Username   Password       Forgot your password?  Forgot your username? 


Chinese Word Segmentation based on Bidirectional GRU-CRF Model

Volume 14, Number 12, December 2018, pp. 3066-3075
DOI: 10.23940/ijpe.18.12.p16.30663075

Jinli Che, Liwei Tang, Shijie Deng, and Xujun Su

Department of Artillery Engineering, Army Engineering University, Shijiazhuang, 050003, China

(Submitted on September 13, 2018; Revised on October 18, 2018; Accepted on November 14, 2018)

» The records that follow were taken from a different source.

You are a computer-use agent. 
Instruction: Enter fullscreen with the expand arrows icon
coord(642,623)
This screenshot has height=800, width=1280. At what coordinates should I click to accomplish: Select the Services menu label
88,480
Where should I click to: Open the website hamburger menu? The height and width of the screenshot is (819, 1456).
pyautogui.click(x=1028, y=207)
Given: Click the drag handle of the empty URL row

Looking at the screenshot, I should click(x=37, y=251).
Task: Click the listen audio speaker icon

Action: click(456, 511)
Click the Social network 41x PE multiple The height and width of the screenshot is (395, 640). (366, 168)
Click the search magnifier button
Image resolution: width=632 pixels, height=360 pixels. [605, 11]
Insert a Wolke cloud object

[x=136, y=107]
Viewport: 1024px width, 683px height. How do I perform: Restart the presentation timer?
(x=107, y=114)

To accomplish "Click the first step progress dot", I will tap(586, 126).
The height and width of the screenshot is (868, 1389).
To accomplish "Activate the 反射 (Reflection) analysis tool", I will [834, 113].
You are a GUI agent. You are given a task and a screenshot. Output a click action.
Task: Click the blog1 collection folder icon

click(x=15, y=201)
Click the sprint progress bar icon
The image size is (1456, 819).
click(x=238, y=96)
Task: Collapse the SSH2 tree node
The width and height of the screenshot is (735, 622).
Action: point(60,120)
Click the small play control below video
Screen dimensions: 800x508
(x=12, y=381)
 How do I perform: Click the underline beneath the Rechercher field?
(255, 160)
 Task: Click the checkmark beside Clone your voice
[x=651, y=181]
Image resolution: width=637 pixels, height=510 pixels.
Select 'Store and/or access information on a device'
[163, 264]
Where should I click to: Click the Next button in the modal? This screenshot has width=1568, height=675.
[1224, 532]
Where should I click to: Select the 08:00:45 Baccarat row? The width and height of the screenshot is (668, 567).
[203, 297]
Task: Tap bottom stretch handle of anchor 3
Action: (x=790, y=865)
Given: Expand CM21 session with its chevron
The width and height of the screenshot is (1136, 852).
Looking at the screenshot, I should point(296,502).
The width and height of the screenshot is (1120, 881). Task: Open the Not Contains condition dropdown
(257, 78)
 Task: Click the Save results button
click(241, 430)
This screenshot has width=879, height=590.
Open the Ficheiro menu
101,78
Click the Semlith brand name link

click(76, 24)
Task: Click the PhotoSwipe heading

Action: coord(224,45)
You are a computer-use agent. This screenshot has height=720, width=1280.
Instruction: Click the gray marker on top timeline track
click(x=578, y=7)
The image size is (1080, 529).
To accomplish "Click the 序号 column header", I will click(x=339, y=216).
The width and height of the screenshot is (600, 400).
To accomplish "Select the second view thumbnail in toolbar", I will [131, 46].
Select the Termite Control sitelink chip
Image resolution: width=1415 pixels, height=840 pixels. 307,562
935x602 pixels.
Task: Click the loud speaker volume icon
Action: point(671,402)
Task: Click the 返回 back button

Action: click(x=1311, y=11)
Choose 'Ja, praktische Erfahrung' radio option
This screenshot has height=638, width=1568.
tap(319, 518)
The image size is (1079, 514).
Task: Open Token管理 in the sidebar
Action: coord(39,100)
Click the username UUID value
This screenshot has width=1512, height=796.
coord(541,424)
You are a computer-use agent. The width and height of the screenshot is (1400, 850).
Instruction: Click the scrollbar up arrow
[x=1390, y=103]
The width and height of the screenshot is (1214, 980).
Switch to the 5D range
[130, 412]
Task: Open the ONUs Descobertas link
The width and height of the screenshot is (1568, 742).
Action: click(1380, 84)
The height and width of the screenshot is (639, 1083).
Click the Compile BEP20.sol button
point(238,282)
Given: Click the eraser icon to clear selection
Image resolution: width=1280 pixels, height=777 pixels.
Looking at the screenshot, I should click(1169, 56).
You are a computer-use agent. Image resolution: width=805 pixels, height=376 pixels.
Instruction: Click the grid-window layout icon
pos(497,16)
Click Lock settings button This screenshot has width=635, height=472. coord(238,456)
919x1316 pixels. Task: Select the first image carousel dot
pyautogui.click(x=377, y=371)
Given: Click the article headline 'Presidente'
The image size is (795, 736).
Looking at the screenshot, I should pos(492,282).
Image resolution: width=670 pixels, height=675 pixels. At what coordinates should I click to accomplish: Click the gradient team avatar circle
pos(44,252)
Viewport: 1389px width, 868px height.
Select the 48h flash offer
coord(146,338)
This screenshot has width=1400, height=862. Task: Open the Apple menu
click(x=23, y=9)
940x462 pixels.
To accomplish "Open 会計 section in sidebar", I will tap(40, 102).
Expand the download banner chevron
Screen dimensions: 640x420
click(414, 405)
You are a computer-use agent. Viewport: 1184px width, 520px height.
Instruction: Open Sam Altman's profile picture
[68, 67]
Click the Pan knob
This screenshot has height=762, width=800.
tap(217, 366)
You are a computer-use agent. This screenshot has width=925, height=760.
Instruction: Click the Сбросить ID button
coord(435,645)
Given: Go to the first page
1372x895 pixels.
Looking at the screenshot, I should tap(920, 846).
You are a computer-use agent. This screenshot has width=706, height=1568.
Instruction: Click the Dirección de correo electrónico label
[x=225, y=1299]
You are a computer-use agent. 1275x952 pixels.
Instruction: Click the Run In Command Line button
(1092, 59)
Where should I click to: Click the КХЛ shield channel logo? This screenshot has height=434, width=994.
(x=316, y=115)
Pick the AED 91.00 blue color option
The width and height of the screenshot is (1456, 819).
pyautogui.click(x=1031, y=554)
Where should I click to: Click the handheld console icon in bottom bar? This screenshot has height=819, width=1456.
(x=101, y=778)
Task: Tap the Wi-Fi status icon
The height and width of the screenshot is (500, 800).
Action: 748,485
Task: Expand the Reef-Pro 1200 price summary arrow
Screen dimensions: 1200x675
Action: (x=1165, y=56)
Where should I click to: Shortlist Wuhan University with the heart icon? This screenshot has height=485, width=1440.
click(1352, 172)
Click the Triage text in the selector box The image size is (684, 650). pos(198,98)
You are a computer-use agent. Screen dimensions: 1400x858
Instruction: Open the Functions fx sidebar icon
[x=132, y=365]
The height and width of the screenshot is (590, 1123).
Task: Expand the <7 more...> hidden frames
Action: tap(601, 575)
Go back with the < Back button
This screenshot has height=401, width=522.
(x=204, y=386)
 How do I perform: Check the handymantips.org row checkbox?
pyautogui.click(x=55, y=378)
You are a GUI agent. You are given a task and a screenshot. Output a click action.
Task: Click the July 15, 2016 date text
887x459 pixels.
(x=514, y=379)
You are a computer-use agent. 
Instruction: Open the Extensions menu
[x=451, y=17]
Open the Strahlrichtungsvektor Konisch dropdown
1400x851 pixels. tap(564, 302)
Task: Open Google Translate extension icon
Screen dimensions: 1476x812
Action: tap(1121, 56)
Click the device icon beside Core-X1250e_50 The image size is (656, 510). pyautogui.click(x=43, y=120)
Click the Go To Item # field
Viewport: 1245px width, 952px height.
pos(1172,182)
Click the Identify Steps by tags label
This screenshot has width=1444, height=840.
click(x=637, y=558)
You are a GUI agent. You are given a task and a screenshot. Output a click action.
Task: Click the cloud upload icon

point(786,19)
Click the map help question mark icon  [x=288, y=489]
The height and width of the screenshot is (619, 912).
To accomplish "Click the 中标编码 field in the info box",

As an effective model for processing time series data, the recurrent neural network has been widely used in the problem of sequence tagging tasks. In order to solve the typical sequence tagging task of Chinese word segmentation, in this paper we propose an improved bidirectional gated recurrent unit conditional random field (BI-GRU-CRF) model based on the gated recurrent unit (GRU) neural network. This network is more easily trained than the LSTM neural network. This method can not only effectively utilize text information in two directions through bidirectional gated recurrent units, but also obtain the globally optimal tagging sequence as a result by considering the correlation between neighbor tags through the conditional random field. In this paper, experiments are carried out on the common evaluation set (PKU, MSRA, CTB) with the four-tag-set and six-tag-set respectively. The results show that the BI-GRU-CRF model has high performance in Chinese word segmentation, and the six-tag-set can improve the performance of the network.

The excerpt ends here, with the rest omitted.